◆ Problem A:
Answer these questions from the forum thread below:
(i) How long does the Gtk application take to load?
(ii) What example of a large union type is named?
(iii) What kind of dictionaries is "he" believed to be referring to?
◆ Problem B: In the forum thread below, turn the paragraph beginning "As is runtime performance" into a short bulleted list that keeps its main facts.

◆ Text shown:
════════════════════
I’m not saying this advice is wrong, but it is a little concerning. If this is just some advice to follow until things are further optimized, that’s fine. But if this is fundamental to compiling, I’d say this is some rather core functionality.

Same with using dictionaries.

I believe he’s referring to dictionaries that store multiple types. This is problematic for inference. This may be a point where the compiler should “give up”.

These are very interesting observations. I started a question here:

and

and

ad never got the answer that type inference itself is the problem. Would it be possible taking @ChrisRackauckas suggestions and putting them into the “performance tipps” section of the manual?

2 Likes

That’s an interesting suggestion. Most (all?) of the Performance Tips are about runtime performance, and hints about compilation performance could be useful. However, it is mostly a moving target.

4 Likes

As is runtime performance (-> small union optimization). I understand perfectly that the focus was on runtime in the past, but code patterns that help the compiler would be very very helpful. My Gtk application needs more than 60 seconds to load and clicking a button the first time requires more than 15 seconds. So getting some hints is extremely appreciated.

8 Likes

A big issue is that this is very difficult to debug. It also glosses over other issues, such as large union types (e.g. StridedArray) which cause significant compile time issues, even if type-stable.
════════════════════
Saved data entries:
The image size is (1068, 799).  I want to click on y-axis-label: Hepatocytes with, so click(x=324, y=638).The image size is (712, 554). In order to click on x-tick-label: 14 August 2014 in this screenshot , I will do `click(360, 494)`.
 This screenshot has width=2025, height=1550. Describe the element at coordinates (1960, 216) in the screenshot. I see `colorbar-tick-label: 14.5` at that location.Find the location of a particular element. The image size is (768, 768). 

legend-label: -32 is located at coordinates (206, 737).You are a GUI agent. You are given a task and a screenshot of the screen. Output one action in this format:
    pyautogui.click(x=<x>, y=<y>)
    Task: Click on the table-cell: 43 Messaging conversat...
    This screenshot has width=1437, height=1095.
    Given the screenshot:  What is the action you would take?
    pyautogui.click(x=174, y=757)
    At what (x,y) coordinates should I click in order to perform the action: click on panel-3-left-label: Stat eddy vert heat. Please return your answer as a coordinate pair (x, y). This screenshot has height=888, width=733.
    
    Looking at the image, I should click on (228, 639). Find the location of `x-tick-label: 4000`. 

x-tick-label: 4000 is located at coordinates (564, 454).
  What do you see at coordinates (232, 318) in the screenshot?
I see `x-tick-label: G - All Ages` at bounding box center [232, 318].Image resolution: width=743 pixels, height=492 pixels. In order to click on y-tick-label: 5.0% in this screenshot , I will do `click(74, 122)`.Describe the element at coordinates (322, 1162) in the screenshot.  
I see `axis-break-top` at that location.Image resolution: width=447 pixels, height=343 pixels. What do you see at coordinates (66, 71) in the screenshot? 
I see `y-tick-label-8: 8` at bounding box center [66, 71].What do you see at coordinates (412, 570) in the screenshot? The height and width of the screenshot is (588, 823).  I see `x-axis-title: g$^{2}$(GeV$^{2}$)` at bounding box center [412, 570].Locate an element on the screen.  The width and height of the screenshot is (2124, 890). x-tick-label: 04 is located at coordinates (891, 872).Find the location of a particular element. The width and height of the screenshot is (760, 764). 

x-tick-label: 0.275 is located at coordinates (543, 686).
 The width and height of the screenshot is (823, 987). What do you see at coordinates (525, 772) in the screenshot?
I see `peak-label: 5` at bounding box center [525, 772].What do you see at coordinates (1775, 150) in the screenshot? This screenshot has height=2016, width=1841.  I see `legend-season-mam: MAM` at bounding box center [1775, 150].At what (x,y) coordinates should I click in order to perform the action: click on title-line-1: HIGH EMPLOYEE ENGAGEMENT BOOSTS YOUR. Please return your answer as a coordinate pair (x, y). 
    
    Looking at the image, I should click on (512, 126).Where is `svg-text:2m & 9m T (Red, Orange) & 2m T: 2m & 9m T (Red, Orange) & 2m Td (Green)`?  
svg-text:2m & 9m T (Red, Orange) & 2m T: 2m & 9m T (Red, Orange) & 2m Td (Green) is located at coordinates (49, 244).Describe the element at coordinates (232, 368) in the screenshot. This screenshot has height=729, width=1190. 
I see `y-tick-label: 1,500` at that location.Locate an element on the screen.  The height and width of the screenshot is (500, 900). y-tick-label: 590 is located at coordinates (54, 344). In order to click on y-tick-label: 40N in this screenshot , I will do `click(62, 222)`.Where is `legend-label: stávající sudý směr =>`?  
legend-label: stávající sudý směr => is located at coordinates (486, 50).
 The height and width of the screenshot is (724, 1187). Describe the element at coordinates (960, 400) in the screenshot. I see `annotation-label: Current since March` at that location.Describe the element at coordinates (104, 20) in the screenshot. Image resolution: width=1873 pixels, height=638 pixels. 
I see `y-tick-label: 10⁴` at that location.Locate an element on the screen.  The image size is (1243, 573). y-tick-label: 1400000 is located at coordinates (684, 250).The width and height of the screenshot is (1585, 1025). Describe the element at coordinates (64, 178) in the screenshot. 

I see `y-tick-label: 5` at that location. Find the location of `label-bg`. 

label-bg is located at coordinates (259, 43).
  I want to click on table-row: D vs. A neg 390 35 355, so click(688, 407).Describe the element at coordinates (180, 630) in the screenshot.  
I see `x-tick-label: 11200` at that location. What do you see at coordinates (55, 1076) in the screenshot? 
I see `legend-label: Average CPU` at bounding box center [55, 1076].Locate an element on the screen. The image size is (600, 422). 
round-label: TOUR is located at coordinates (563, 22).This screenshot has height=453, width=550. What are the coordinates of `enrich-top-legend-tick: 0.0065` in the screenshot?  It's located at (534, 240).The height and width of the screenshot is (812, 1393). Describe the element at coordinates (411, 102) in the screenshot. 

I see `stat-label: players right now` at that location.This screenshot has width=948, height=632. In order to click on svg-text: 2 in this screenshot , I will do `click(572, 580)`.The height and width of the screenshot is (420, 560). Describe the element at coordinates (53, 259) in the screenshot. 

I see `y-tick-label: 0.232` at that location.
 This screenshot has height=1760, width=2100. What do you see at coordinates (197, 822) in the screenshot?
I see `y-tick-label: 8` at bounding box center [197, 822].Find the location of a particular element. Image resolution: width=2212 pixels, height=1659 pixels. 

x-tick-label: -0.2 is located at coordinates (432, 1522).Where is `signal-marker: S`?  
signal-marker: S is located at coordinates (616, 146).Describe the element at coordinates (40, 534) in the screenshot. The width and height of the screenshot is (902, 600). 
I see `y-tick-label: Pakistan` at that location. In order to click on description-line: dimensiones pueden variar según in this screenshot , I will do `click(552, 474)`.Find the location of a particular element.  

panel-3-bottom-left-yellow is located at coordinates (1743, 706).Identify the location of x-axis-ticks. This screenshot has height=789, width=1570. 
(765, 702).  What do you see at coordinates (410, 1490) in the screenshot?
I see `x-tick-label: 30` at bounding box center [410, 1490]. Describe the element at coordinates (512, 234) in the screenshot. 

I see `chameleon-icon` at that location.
════════════════════
◆ Answer section A:
(i) More than 60 seconds.
(ii) StridedArray.
(iii) Dictionaries that store multiple types.

◆ Answer section B:
- Runtime performance is also a moving target (small union optimization).
- The focus was on runtime in the past, but code patterns that help the compiler would be very helpful.
- The writer's Gtk application needs more than 60 seconds to load, and the first button click takes more than 15 seconds.
- Hints would be extremely appreciated.